*** Records shown ***

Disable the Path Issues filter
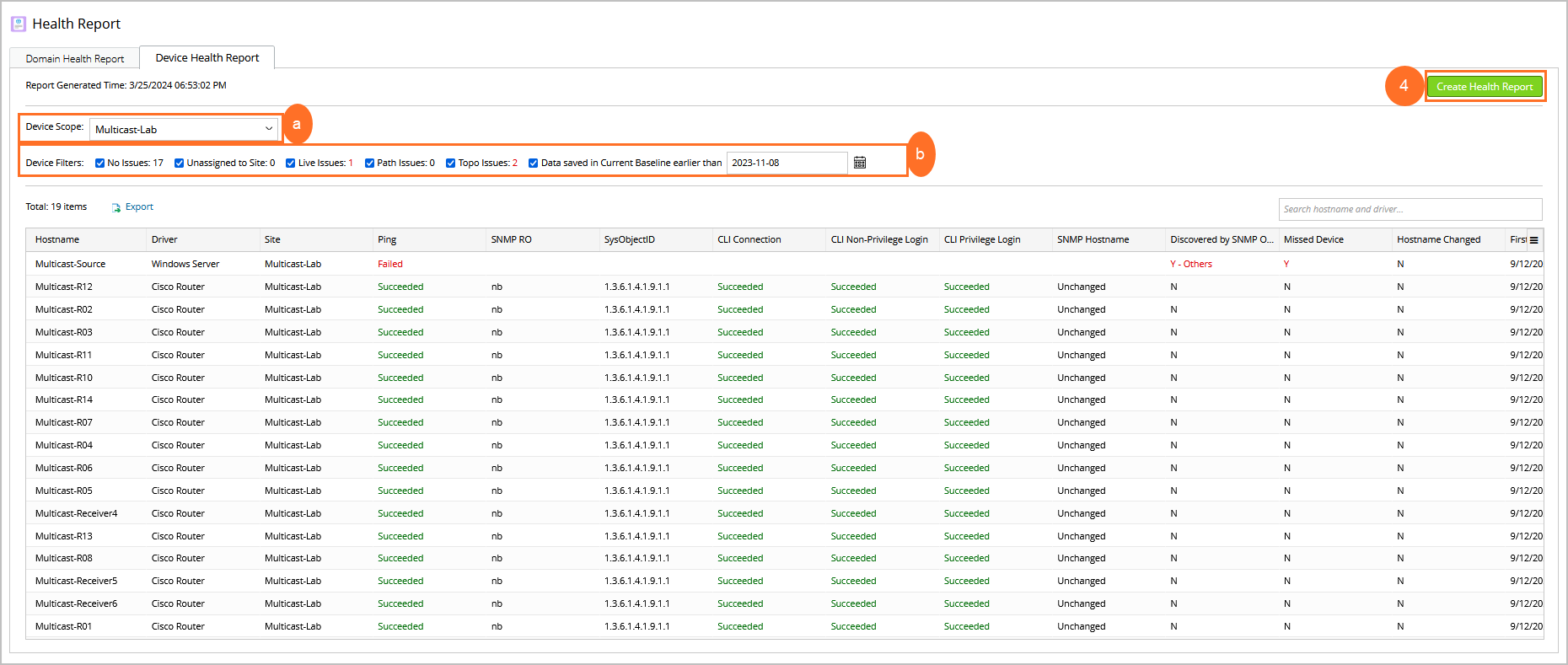 click(369, 164)
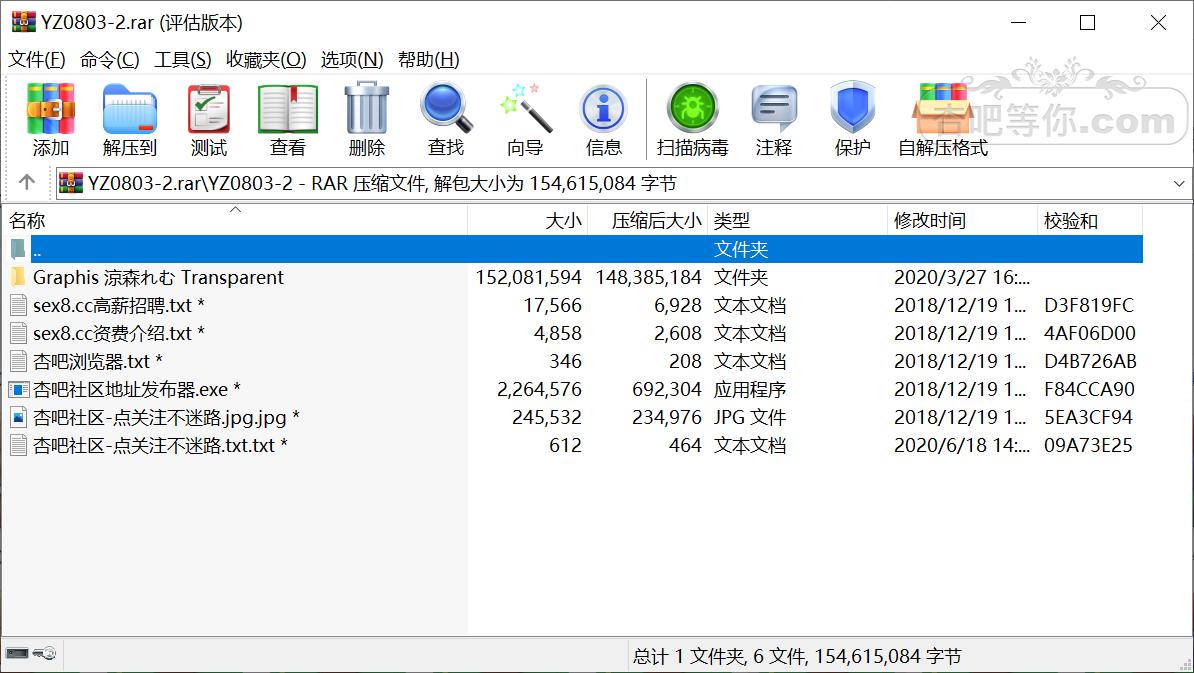Viewport: 1194px width, 673px height.
Task: Expand the archive path dropdown arrow
Action: (1179, 184)
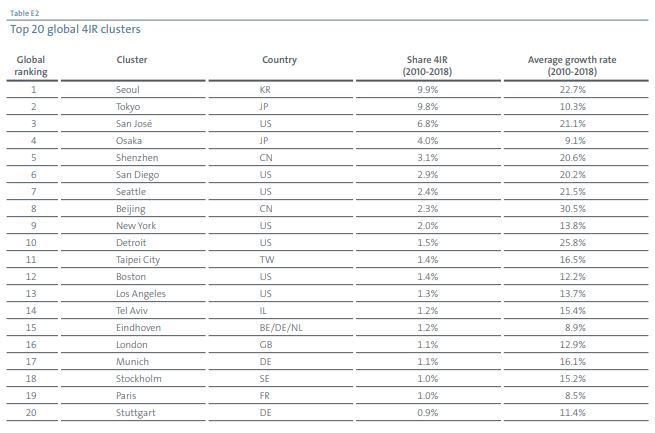Click the Tel Aviv cluster cell
Viewport: 655px width, 433px height.
coord(133,310)
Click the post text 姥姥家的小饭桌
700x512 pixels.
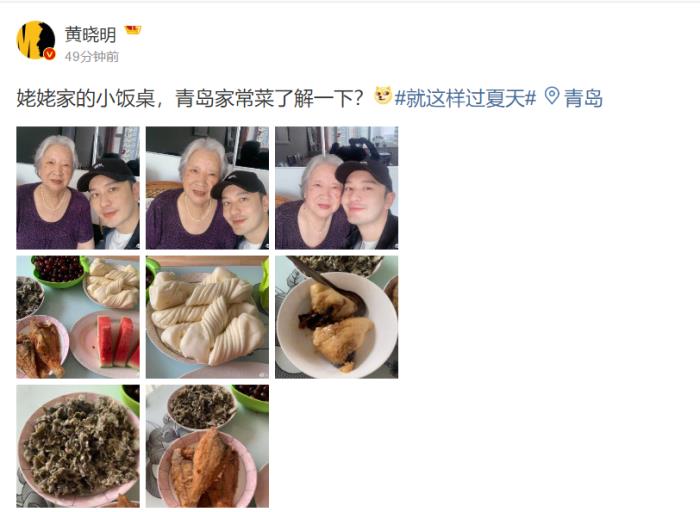(86, 98)
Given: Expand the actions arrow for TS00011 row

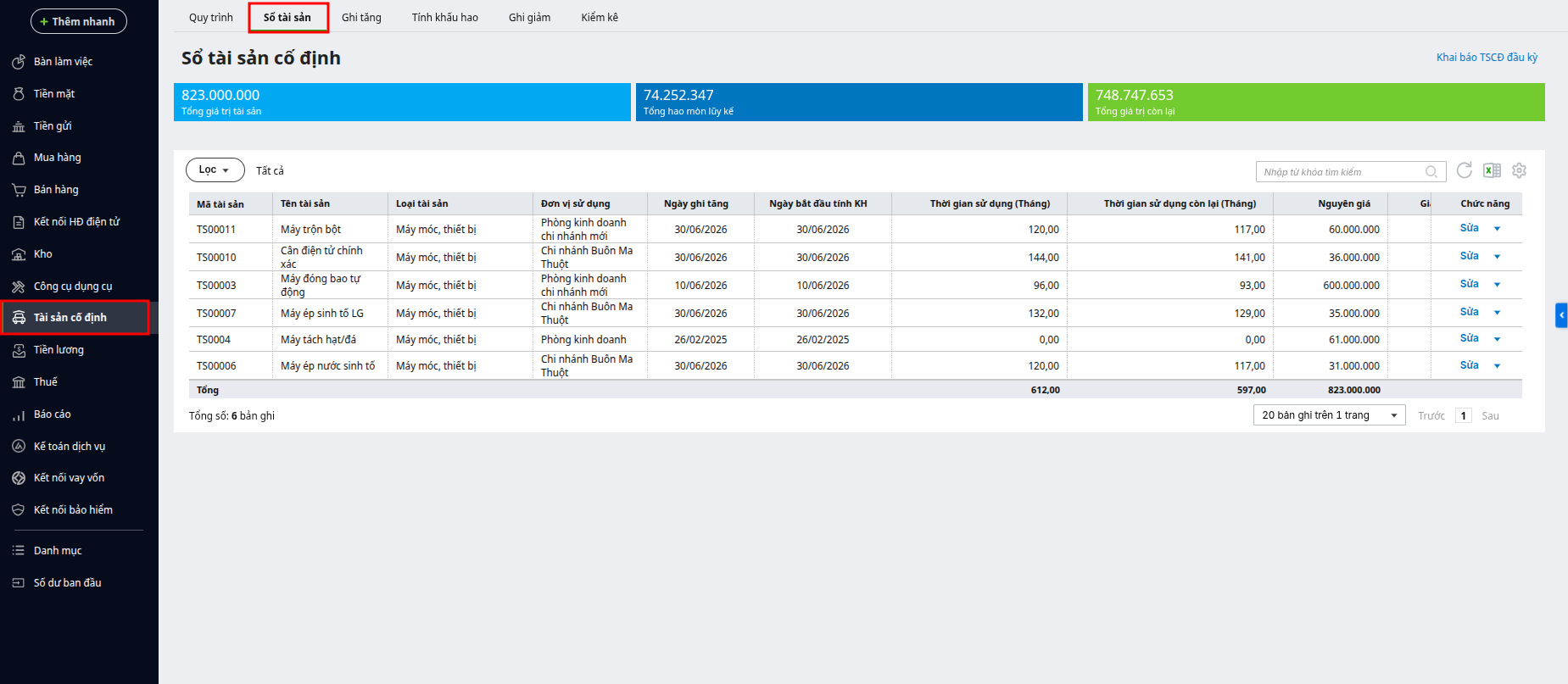Looking at the screenshot, I should (x=1497, y=229).
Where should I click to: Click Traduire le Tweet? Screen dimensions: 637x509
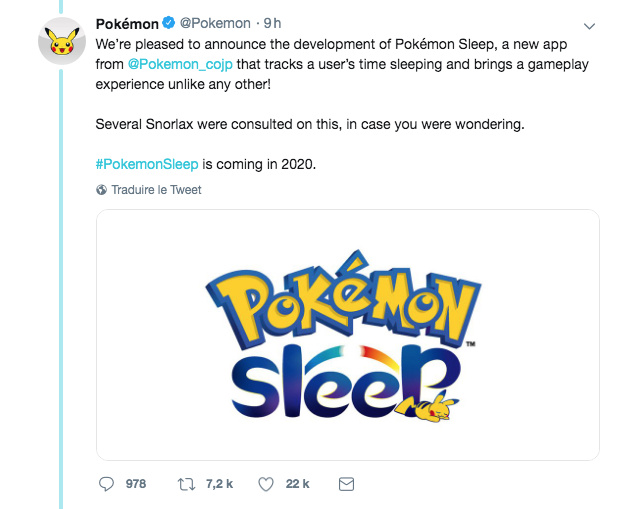(156, 190)
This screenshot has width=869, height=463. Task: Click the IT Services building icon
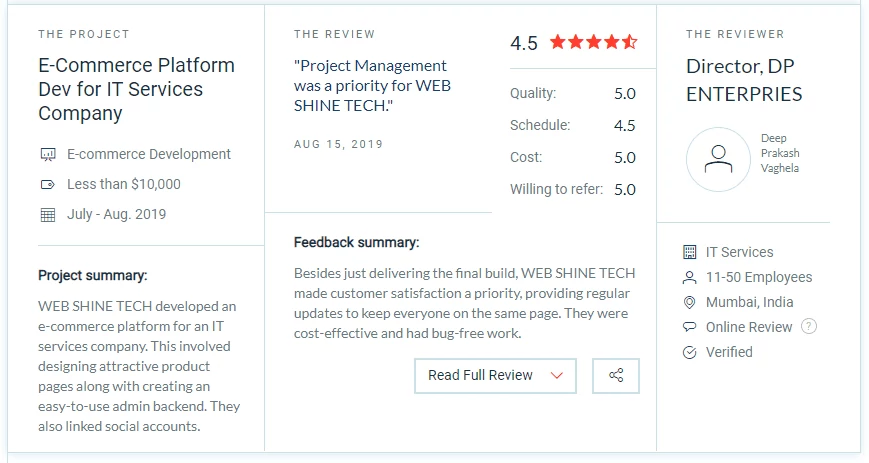coord(689,252)
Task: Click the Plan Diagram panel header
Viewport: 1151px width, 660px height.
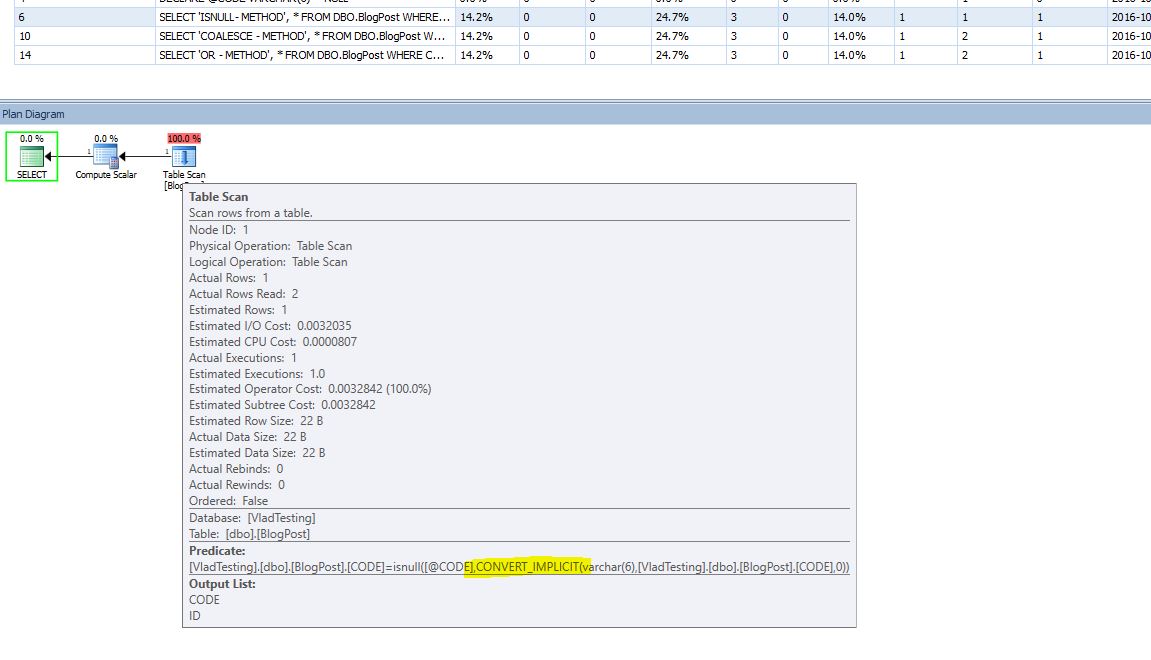Action: pos(33,113)
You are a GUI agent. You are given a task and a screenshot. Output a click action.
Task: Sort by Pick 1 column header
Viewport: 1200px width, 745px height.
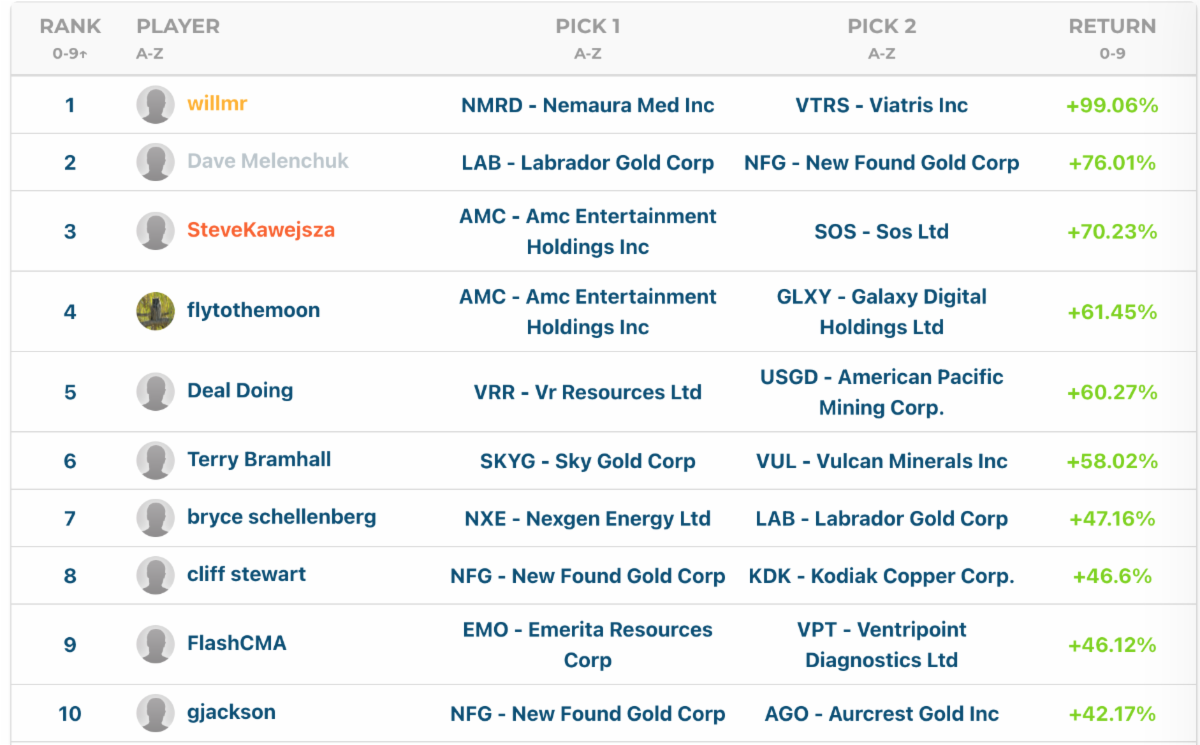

*** End of Records shown ***

◆ **What the exercise asks**: Your task is to restate word for word the lines from the one containing "Where should I" through the last line of the data, both ends included, with no pictures.

◆ **Problem solution**:
Where should I click to: Click Traduire le Tweet? Screen dimensions: 637x509
(156, 190)
This screenshot has width=869, height=463. Task: Click the IT Services building icon
coord(689,252)
Task: Click the Plan Diagram panel header
Viewport: 1151px width, 660px height.
Action: pos(33,113)
You are a GUI agent. You are given a task and a screenshot. Output a click action.
Task: Sort by Pick 1 column header
Viewport: 1200px width, 745px height.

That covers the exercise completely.